Switching clients from different business models can be good for the clients. Of course, it can also be very lucrative to switch models for the adviser and bad for the clients.
Unfortunately, for the clients for Michael DeRosa when he joined One Oak it was bad for his clients. According to the SEC order, Mr. DeRosa moved over from a broker-dealer to One Oak as an investment adviser representative. He reached out to his clients and the firm did a poor job of onboarding them.
Mr. DeRosa failed to deliver a new fee schedule to all of his clients. In some cases he provided an investment management agreement without a fee schedule attached. In several other instances, he failed to even provide the agreement. One Oak’s compliance manual required a complete agreement before providing services and charging a fee.

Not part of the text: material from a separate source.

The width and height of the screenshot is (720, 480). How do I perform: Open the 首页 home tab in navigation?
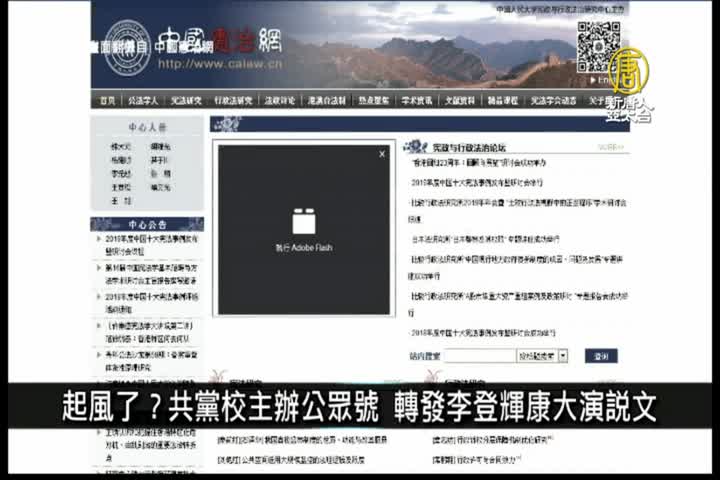pos(107,100)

They failed to deliver the Form ADV Part 2A brochure to all of the transitioning clients. That’s required by Rule 204-3.
The biggest failure was that the clients mostly ended paying more in fees. As brokerage accounts, DeRosa earned commissions on trades. On average the accounts only had a handful of trades each year. As advisory accounts, the clients were paying a percentage fee on the assets under management. According to the Order, the average increase in fee load was 7X. There was no increase in the trading activity for the accounts.
The biggest news about this case is that is the first under Acting Chair Uyeda, straight down the middle, protecting retail investors.